The New York Times explains that LinkNYC will shut down the web browsing capabilities of its famed Wi-Fi kiosks. The Times explains that amid the normal banality of people using the kiosks to check diners in the area or to charge their device lay some other sordid acts that now has LinkNYC thinking twice about how much access should be granted.
The report states: “But they have also attracted people who linger for hours, sometimes drinking and doing drugs and, at times, boldly watching pornography on the sidewalks.”
Back in January, TravelPulse highlighted a new innovation that would evolve many of the archaic pay phones around the city into modern monoliths of innovation. LinkNYC would provide kiosks that would pump out free Wi-Fi to the area and also offer a solution for draining batteries or Internet queries locals and tourists might have.

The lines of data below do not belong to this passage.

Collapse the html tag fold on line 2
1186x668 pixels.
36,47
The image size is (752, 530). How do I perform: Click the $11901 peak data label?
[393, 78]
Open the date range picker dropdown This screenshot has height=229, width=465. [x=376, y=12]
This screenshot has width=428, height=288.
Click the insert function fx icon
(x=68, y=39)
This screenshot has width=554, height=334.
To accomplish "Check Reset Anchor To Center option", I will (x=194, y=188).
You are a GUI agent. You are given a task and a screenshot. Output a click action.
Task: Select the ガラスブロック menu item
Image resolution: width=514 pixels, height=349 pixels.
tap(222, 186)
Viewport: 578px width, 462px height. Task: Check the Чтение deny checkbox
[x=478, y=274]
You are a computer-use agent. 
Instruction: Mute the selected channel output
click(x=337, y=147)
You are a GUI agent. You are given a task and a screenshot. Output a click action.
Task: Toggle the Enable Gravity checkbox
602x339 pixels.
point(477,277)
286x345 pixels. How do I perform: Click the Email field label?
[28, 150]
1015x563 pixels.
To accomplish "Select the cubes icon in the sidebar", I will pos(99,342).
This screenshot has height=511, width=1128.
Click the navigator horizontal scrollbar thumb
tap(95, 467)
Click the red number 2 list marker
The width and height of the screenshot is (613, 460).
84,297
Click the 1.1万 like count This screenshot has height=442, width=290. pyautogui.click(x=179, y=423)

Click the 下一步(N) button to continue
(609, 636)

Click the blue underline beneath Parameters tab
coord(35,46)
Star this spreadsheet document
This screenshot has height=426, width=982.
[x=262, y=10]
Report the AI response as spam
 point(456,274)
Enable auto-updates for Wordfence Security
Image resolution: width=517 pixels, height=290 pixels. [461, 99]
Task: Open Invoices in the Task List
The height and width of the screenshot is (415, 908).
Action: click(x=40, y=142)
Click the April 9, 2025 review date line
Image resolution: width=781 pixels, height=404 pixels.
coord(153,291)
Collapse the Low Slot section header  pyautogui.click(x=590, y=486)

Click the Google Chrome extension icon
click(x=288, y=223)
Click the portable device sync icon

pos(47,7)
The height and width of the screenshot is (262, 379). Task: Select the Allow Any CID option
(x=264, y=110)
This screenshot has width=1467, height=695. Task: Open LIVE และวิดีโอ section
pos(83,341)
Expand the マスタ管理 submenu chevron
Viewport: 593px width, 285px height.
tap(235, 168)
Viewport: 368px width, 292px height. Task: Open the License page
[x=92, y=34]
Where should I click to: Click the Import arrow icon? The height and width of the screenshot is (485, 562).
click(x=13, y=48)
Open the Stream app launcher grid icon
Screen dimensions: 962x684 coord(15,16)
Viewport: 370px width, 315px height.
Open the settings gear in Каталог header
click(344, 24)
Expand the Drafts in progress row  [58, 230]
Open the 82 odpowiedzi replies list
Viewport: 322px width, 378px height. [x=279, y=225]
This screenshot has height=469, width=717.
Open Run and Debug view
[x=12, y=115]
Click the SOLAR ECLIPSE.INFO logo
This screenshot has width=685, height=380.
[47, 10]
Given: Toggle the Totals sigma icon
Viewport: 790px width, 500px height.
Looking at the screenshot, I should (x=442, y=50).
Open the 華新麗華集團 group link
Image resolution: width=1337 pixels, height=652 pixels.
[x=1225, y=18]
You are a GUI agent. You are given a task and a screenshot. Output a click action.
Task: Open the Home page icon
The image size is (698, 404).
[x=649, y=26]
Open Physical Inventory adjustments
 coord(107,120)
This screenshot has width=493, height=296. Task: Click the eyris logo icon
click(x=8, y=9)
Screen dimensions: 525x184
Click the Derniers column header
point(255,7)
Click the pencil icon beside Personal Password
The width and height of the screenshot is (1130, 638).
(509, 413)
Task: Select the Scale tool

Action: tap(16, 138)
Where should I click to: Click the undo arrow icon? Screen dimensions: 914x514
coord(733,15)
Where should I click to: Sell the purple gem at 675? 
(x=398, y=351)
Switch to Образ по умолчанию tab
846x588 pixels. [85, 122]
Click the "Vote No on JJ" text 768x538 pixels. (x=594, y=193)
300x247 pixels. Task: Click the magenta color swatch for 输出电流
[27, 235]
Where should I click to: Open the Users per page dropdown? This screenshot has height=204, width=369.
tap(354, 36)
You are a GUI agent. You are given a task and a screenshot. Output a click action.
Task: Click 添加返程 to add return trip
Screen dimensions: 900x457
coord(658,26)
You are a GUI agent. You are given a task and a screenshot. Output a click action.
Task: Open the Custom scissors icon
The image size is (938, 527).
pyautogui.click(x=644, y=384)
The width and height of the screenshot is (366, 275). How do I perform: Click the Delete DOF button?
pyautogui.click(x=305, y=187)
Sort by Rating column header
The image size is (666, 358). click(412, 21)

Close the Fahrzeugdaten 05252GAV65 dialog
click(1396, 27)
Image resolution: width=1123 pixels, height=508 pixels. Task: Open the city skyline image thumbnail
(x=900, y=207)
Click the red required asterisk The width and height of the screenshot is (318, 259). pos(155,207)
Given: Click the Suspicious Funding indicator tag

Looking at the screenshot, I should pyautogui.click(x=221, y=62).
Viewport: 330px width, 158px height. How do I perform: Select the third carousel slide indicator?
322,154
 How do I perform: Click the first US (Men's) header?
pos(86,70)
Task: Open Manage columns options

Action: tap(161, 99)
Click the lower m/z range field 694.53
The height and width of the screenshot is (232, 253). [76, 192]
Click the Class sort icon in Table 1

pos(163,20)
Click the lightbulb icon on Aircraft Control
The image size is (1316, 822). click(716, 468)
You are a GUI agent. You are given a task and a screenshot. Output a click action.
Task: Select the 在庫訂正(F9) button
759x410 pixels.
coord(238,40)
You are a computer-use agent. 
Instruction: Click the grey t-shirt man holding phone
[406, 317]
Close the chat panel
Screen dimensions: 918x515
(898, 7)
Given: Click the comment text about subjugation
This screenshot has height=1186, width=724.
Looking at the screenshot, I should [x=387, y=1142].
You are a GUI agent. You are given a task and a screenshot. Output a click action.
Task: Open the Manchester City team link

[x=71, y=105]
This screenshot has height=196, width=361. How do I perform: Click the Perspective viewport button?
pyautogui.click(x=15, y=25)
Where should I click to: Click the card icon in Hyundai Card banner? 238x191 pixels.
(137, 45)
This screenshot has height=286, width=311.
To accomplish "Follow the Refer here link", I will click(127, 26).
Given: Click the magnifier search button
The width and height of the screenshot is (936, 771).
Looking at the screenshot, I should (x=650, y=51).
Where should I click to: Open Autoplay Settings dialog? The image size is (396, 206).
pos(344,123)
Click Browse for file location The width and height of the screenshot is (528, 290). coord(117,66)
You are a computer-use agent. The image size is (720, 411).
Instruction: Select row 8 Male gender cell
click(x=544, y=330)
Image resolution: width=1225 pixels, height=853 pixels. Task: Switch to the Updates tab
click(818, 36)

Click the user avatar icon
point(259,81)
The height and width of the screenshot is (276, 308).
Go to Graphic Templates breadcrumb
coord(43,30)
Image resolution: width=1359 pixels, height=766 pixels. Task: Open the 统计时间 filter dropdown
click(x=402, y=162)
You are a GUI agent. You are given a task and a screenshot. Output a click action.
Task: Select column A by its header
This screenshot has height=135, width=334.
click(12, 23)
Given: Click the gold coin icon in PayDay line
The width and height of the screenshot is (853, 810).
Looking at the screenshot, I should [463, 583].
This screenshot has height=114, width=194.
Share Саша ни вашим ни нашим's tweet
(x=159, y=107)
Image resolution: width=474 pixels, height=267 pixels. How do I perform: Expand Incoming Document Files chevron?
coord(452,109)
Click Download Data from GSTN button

Now rest easy, because the LinkNYC kiosks will still offer the promise of Wi-Fi and powering capabilities. The company is simply shutting off the Internet tap at its web browser. Like a freshman in college, we just didn’t know how to handle all the freedom.
The Times spoke with Barbara A. Blair, who is the president of Manhattan’s Garment District Alliance.
Blair explains, “People are congregating around these Links to the point where they’re bringing furniture and building little encampments clustered around them. It’s created this really unfortunate and actually deplorable condition.”
A general manager for LinkNYC states that the removal of web browsing capabilities is a temporary fix. And, perhaps, the option could actually come back to the kiosks with obvious tweaks to accessibility.
Hopefully, this doesn’t destroy what is a wonderful idea and an innovation that helps the modern city dweller and urban tourist as they maneuver throughout the day.
So many offices have website blockers implemented to promote productivity. We assume LinkNYC could do something similar to negate people from making the curbside their own personal living room as they watch streaming movies or TV shows.
And, obviously, it could prohibit access to those sinister parts of the web that we dare not speak of and, we once presumed, wouldn’t get free screenings on the streets of Manhattan.